Vorsorge­vollmacht und Generalvollmacht: Das ist der Unterschied

Vorsorge- und Generalvollmacht: Das sind die Unterschiede - Wir sorgen für Durchblick und klären und ob es nötig ist, beide Dokumente zu erstellen.

Till Oltmanns
Till Oltmanns
09.01.2018
Das Wichtigste in Kürze:
  • Vorsorge- und Generalvollmacht müssen sich nicht zwingend unterscheiden, oft werden beide Bezeichnungen synonym verwendet.
  • Bei Vollmachten gilt das Prinzip der Gestaltungsfreiheit, der Vollmachtgeber kann also selbst entscheiden, wofür er die Vollmacht erteilt - unabhängig davon, welche Bezeichnung er für seine Vollmacht wählt.
  • Oft werden die beiden Dokumente in Bezug auf ihren Detailgrad unterschieden: Die Vorsorgevollmacht definiert vor allem gesundheitliche Aspekte und Details eindeutiger.

Vorsorgevollmacht und Generalvollmacht: Das sind die Unterschiede

Die Vielfalt der heute bestehenden Vorsorgemöglichkeiten macht es nicht einfacher, sich umfassend darüber zu informieren, wer Sie im Ernstfall auf welchem Gebiet vertreten darf. Gerade Eheleute vertrauen oftmals darauf, einander Generalvollmacht zu erteilen, weil sie davon ausgehen, dass damit alle maßgeblichen Entscheidungsbereiche abgedeckt sind.
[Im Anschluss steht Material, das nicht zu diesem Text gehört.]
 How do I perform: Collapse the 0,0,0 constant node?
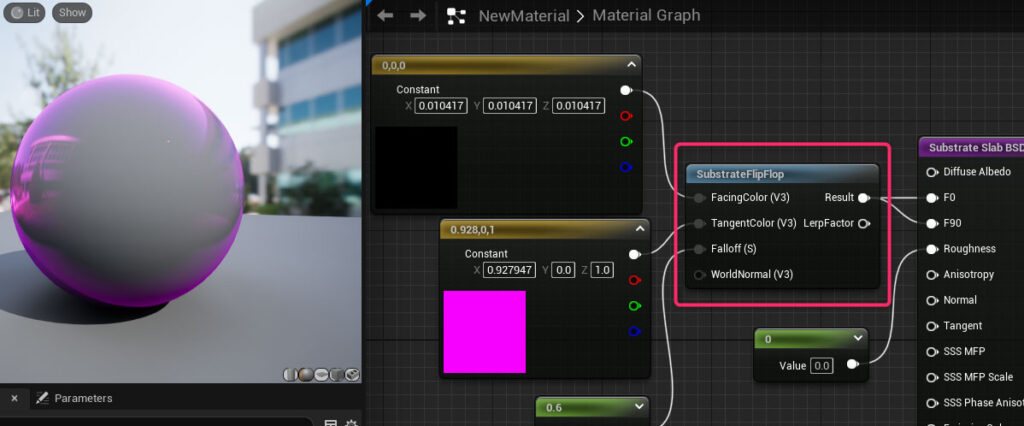(x=631, y=65)
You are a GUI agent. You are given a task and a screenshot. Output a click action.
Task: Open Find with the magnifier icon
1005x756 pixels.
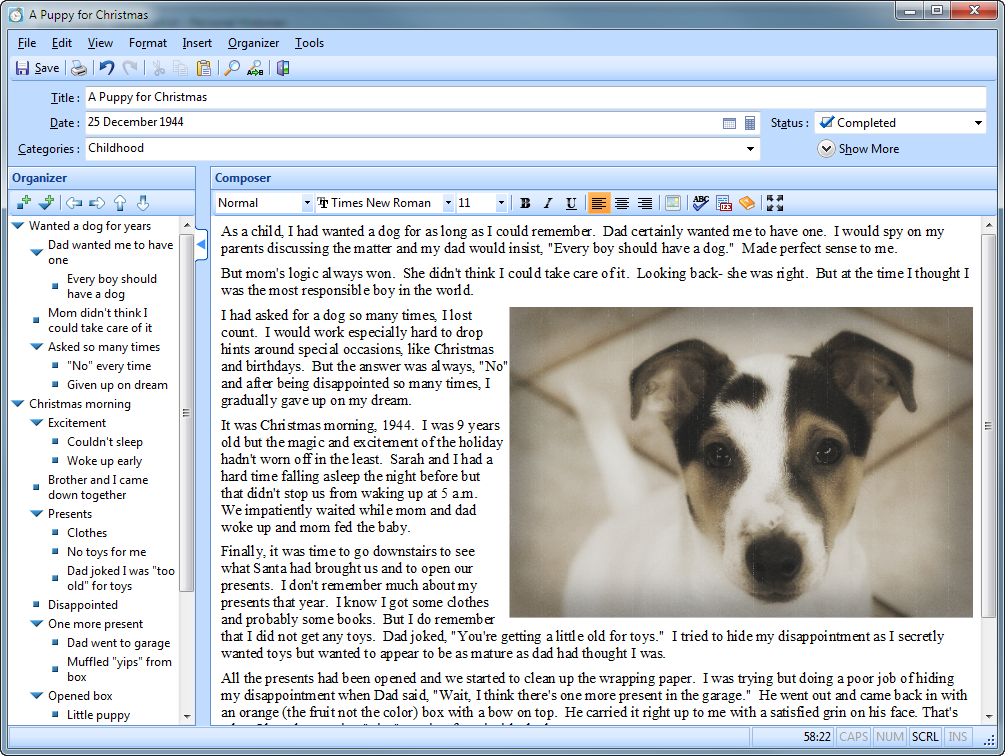(x=231, y=68)
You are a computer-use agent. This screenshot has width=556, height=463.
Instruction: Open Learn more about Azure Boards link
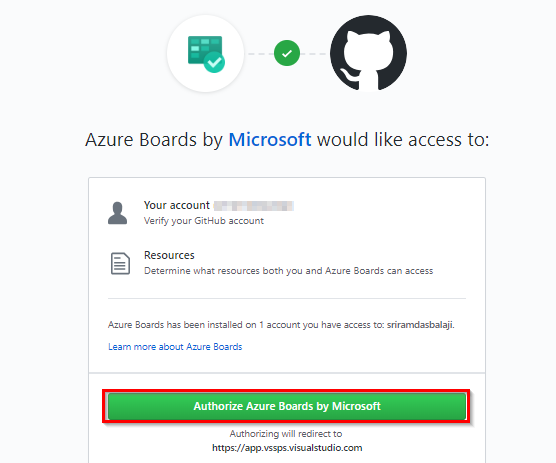tap(175, 347)
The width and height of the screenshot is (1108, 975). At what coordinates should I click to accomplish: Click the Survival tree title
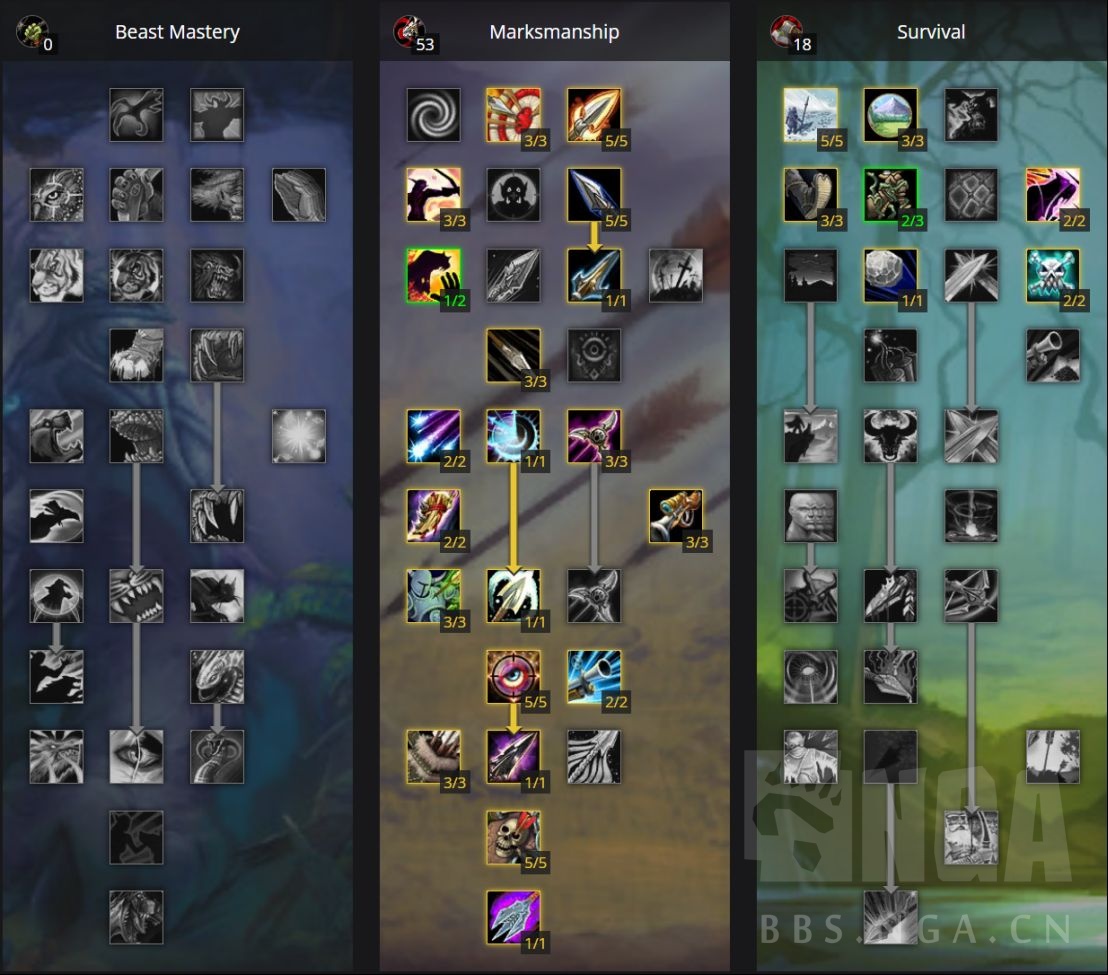click(x=931, y=32)
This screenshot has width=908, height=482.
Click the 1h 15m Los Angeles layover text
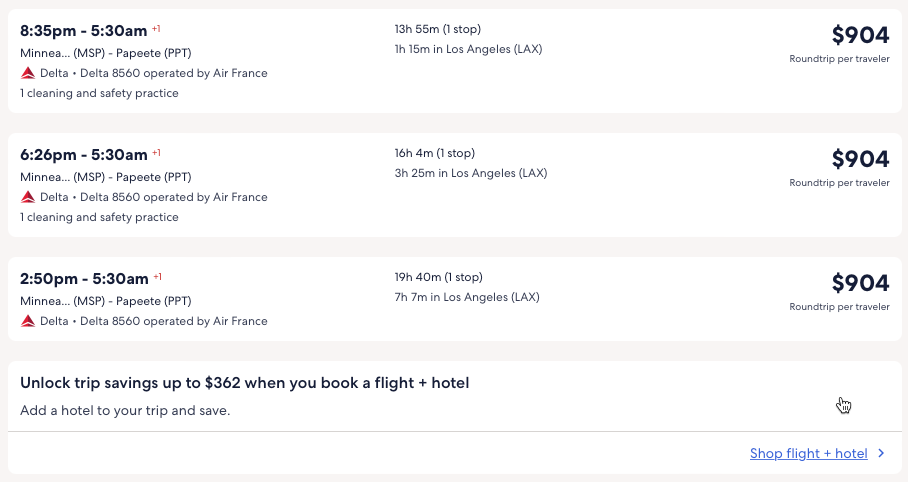(468, 49)
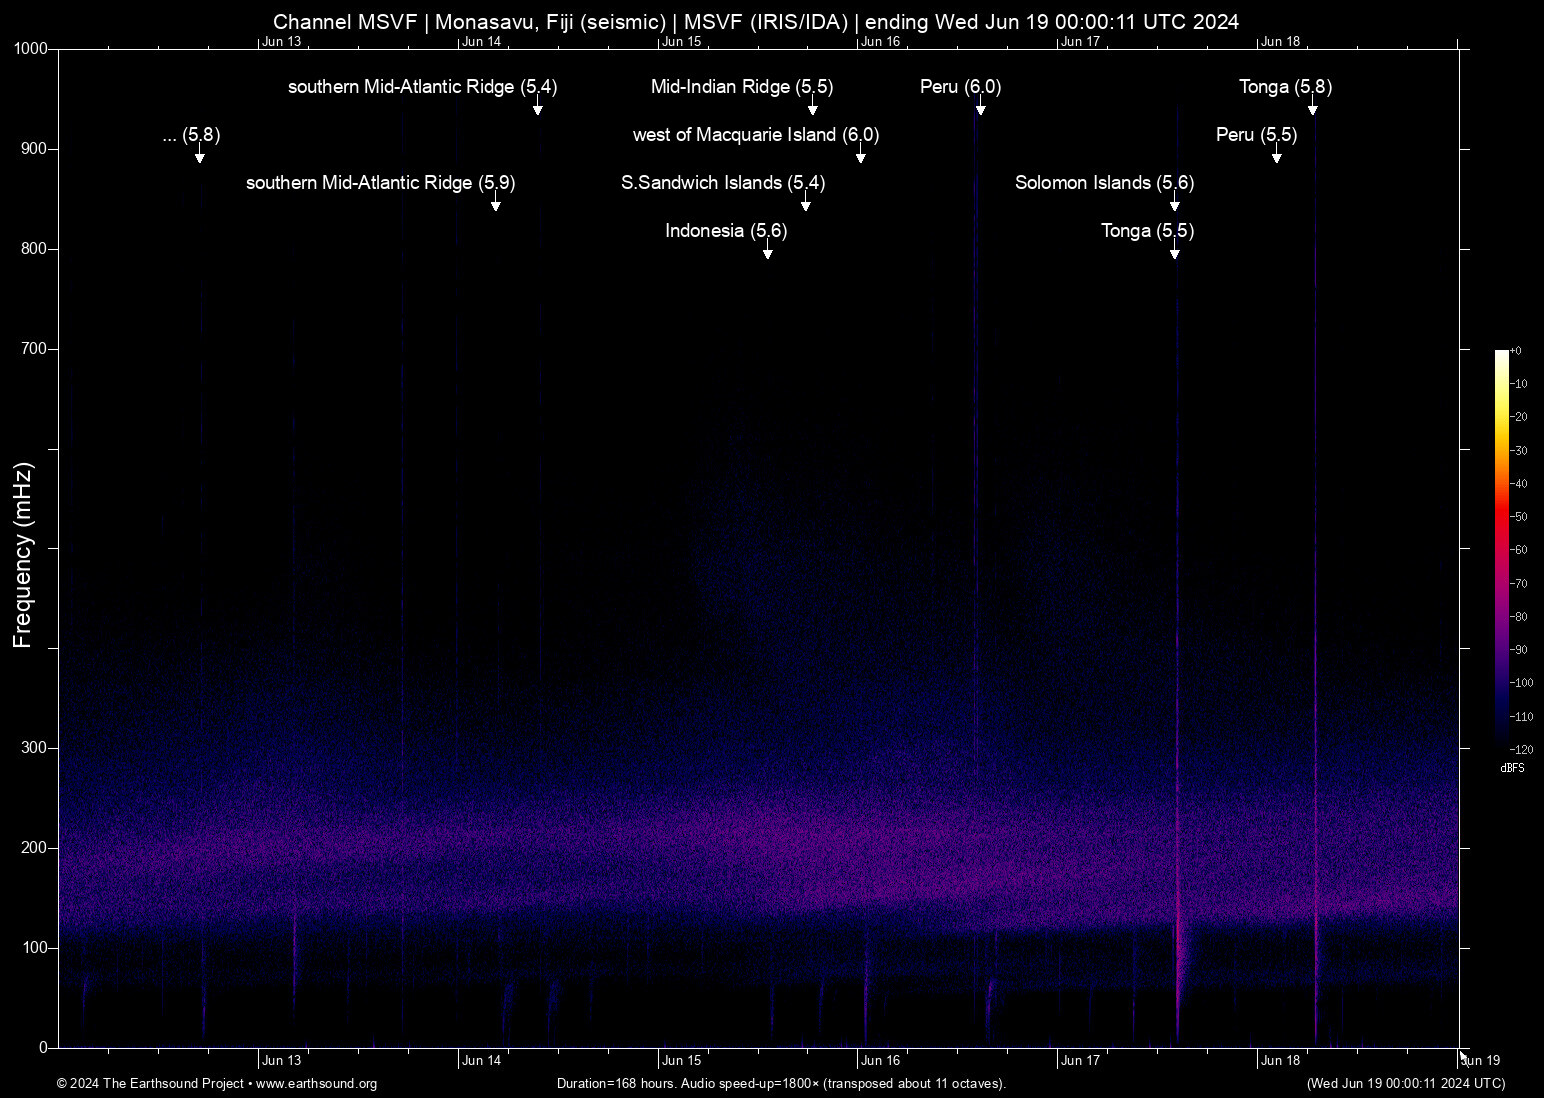
Task: Click the Channel MSVF chart title
Action: coord(756,22)
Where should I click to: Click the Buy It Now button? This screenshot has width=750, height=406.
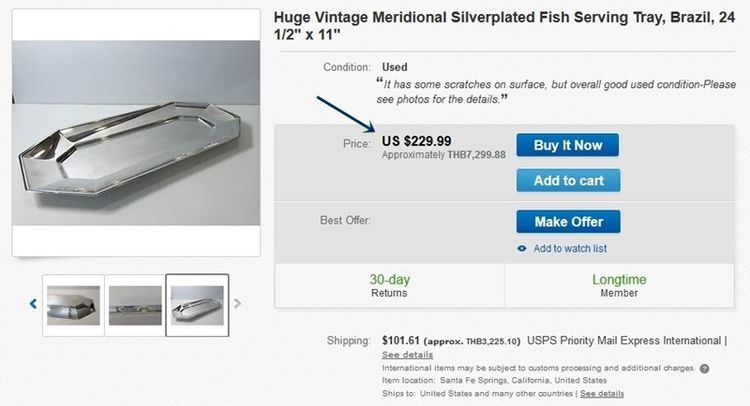tap(567, 145)
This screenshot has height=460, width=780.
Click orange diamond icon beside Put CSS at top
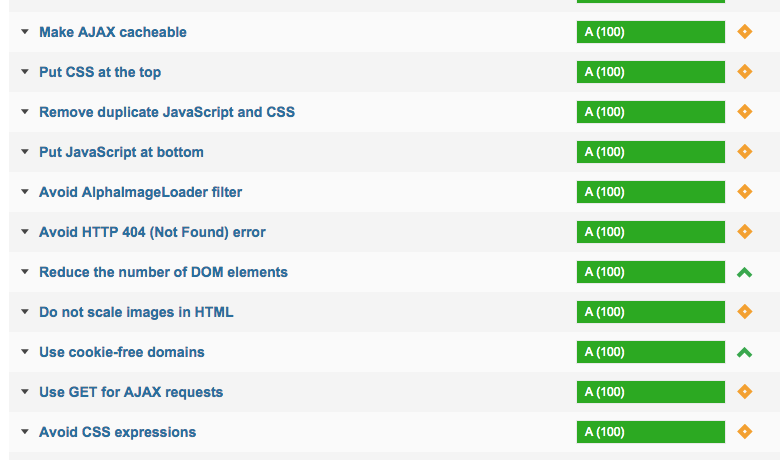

Dabei ist es besser, die richtige Vollmacht für den konkreten Fall aufzusetzen. Wir klären die Unterschiede zwischen verschiedenen Versionen der Vollmacht.

Was ist eine Vollmacht?

Mit einer Vollmacht berechtigen Sie einen oder mehrere Bevollmächtigte, Sie unter von Ihnen festgelegten Umständen in bestimmten Situation zu vertreten. Eine Vollmacht erteilen wir häufig auch im Alltag, z.B., wenn wir einen Bekannten bitten, ein Schriftstück für uns bei einer Behörde abzuholen. General- und Vorsorgevollmacht unterscheiden sich von anderen Vollmachten dadurch, dass sie insbesondere für den Fall gelten, dass der Vollmachtgeber seinen Willen nicht mehr selbst mitteilen kann. Damit ist ein enormer Vertrauensvorschuss verbunden, denn der Vollmachtgeber kann im Ernstfall nicht überprüfen, ob tatsächlich in seinem Interesse gehandelt wird.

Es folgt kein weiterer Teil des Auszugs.